MiFID II Goes Hollywood


Compliance is only part one: what financial services can learn from Hollywood and its culture of re-making

By Jay Patani, Tech Evangelist at ITRS

Jay Patani, ITRS

When it comes to Hollywood blockbusters, there is always a sequel. Facing both criticism and critical acclaim, producers can’t seem to stop. There is always the next step, the next franchise and the next opportunity to make something better. Movies are never really over, but in the world of financial services, neither is the extensive regulation of MiFID II.

While many firms may be tempted to feel as though the mad dash for compliance is over, it’s not. Like an actor filming the first installment of a trilogy, compliance teams have a long way to go in 2018.

Compliance is an evolving state and the regulator will be expecting financial services firms to stay innovative as the regulation beds in. This means firms need to leverage technology to meet FCA requirements, but also to continuously better these processes to go beyond initial compliance as new technologies become available.

MiFID II requires investment firms to approach orders for their customers by ensuring the best execution possible, and then prove it. So far this has largely remained a box ticking exercise for many firms, however this year could separate those that see regulatory change as a burden and those that see it as an opportunity.

For example, there will be huge volumes of new data to build into best execution evaluations of various venues and counterparties, and it is the firms who invest in comprehensive analysis of this data who will reap the largest rewards in terms of enhancing their trading activities. RTS 27 forces venues to make more data available on the quality of their executions, giving firms with better analytics capabilities the opportunity to compare execution in a more granular way. With this access to data, firms can leverage MiFID II as a business opportunity rather than blindly collating information just to stay compliant.

RTS 28 requires firms to disclose their top five destinations for order flow, in order to highlight firms who have directed orders to venues for the wrong reasons. RTS 28 also asks investment firms to provide information on how they have used “data or tools relating to the quality of execution, including any data published under RTS 27”. It is therefore not only the quantity of data that matters, but also the way in which it is analysed.

As the pool of additional data deepens with transaction reporting, so will the FCA’s scrutiny around market abuse. Many will want to step up their level of insight when it comes to their own internal market abuse surveillance. IT support professionals can use real-time data monitoring to

detect abnormalities, such as an unusually high level of activity, before the regulator does. Staying innovative will keep firms on the front foot with any suspicious activity.

Trade reporting is also subject to strict SLAs under MiFID II. The IT support team is often responsible for maintaining systems and processes around reporting, and when things do go wrong, they will need to understand the impact of a failure to comply on the business.

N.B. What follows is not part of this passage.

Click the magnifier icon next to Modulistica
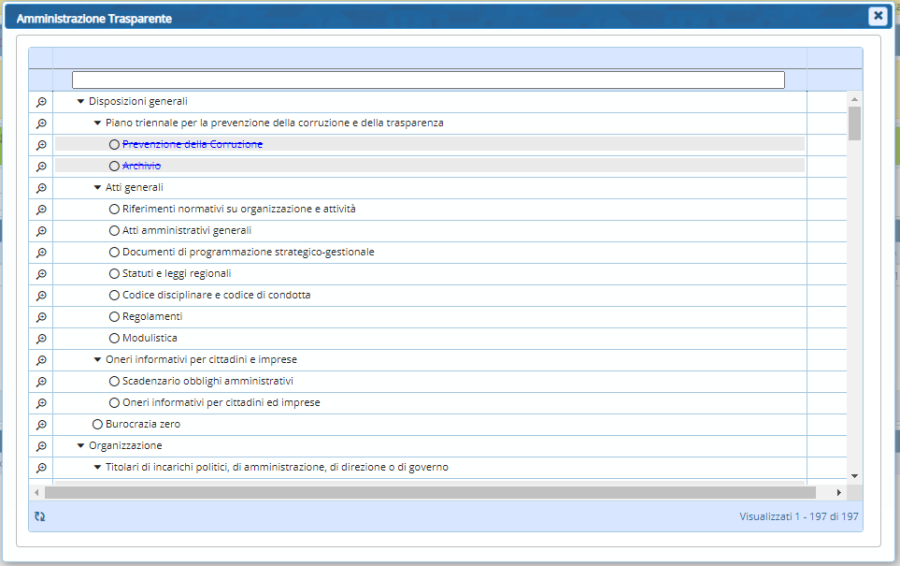 [x=41, y=339]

Technology can analyse this, allowing companies to establish their exposure, and identify how to best rectify problems.

Financial services firms may have one big release date under their belt (namely January 3rd implementation day). But as the credits roll it’s the firms who are already thinking about where to go next that will see a blockbuster boost to their business. Instead of playing catch up, firms should start proactively collecting more data, removing data siloes and become more sophisticated in how they use it.